PAGE EXTRACT:
California Legislative Beat

2021 California Healthcare Bills Part 2: Prescription Drug Pricing and Price and Quality Transparency Initiatives

Last month, we highlighted California's proposed healthcare bills from this legislative session that focus on healthcare market and system reform measures. This month, we’re covering more proposed healthcare bills that focus on prescription drug pricing regulation and price transparency. The bills outlined in this post were designed with the health care consumer in mind and are attempts to curtail excessive health care bills and pharmaceutical pricing, while increasing transparency around consumer’s healthcare plans.


Prescription Drug Pricing Regulation

Americans spend more on prescription drugs than any other country. In response to rising drug costs and lack of transparency, legislators this session attempt to regulate the pharmaceutical industry through three bills that would curb prescription drug costs.

AB 458 would allow for the importation of prescription drugs from Canada into California. This bill would create the Affordable Prescription Drug Importation Program within the California Health and Human Services Agency (CHHSA). Under the program, the state would be a licensed wholesaler that imports prescription drugs for the exclusive purpose of dispensing those drugs to program participants.[1] The bill would require CHHSA to seek federal approval for this program on or before June 1, 2022.[2] A contracted importer would be required to establish a wholesale prescription drug importation list that identifies the prescription drugs that have the highest potential for cost savings to California, and identify and contract with Canadian suppliers who agree to export drugs on that list. The program would authorize a contracted importer to import a prescription drug from a Canadian supplier if specified requirements are met, including, but not limited to that the prescription drug meets the FDA’s standards related to safety and effectiveness, importing the drug wouldn’t violate federal patent laws, and importing the drug is expected to generate cost savings.

AB 752, known as the Patient Choice and Transparency Act, would increase prescription drug price transparency by requiring a health care service plan or health insurer to provide specified information about a prescription drug upon request by an enrollee or insured, health care provider, or third party acting on their behalf. The bill would ensure that information about an enrollee or insured’s benefits and the out-of-pocket costs for prescription drugs would be provided at the time of care. A health care service plan or health insurer would also be prohibited from restricting a health care provider from sharing information about a prescription drug or penalizing a provider for prescribing a lower cost drug.

AB 933 would require an enrollee’s or insured’s defined cost sharing for each prescription drug to be calculated at the time of transaction and would lower out-of-pocket pharmacy costs by requiring health care service plans or health insurers to pass on at least 90% of the pharmaceutical rebates. Currently, health insurers and pharmacy benefit managers negotiate rebates when medications are purchased from manufacturers. These negotiated rebates are rarely passed on to consumers. In a news release addressing the proposed bill, Assemblymember Tom Daly stated, “the current rebate system bypasses patients, while saving health insurers and the pharmacy intermediaries billions of dollars each year. The system needs reform so patients benefit from negotiated rates.”[3] By requiring these negotiated rebates to be passed on to consumers in California for the first time, AB 933 has the potential to significantly reduce prescription costs for consumers.

CHECK YOUR UNDERSTANDING:
**a)** In the California healthcare bills post, rewrite the paragraph starting "AB 752, known as the Patient Choice and Transparency Act" as a short bulleted list that keeps its main facts.
**b)** Resume the California healthcare bills post after its last sentence, in the same style.

DATASET EXCERPT:
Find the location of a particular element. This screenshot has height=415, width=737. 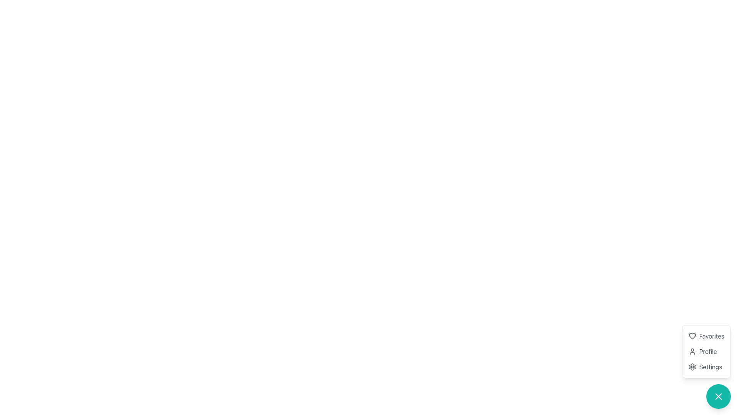

the 'Settings' text label in the vertical menu located in the bottom-right quadrant of the interface is located at coordinates (710, 366).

RESULTS FOR EACH TASK:
**a)**
- AB 752, the Patient Choice and Transparency Act, aims to make prescription drug prices more transparent.
- A health care service plan or health insurer would have to give specified information about a prescription drug when asked by an enrollee or insured, a health care provider, or a third party acting for them.
- Information on an enrollee's or insured's benefits and out-of-pocket drug costs would be provided at the time of care.
- Plans and insurers could not stop providers from sharing information about a prescription drug.
- Plans and insurers could not penalize providers for prescribing a lower cost drug.

**b)**
Health Care Cost and Transparency Measures

There were a few significant bills introduced this legislative session targeting health care cost and transparency. California assemblymembers and senators introduced these bills to increase transparency around medical billing and costs and to provide consumers with more control over their health care. Three of these bills are outlined below, which target cost-sharing, billing and financial assistance, and surprise medical bills.

SB 368 calls for increased transparency around deductibles and out-of-pocket expenses. High deductible health plans (HDHP) are relatively new in the American healthcare system, and they represent an increasing share of health insurance plans.[4] One in four covered employees are enrolled in an HDHP with a single-person deductible of at least $2,000.[5] Despite such a large number of individuals enrolled in these plans, there is often a lack of transparency around how much enrollees have spent towards their deductibles and out-of-pocket expenses.[6] SB 368 is an attempt to change this by requiring health care service plans or health insurers to monitor an enrollee’s accrual balance towards their annual deductible and out-of-pocket maximum. Health care plans and health insurers would be required to provide an enrollee with their accrual balance toward their annual deductible and out-of-pocket maximum for every month in which benefits were used, and the enrollee could also request their most recent accrual balance from their health care plan or insurer at any time.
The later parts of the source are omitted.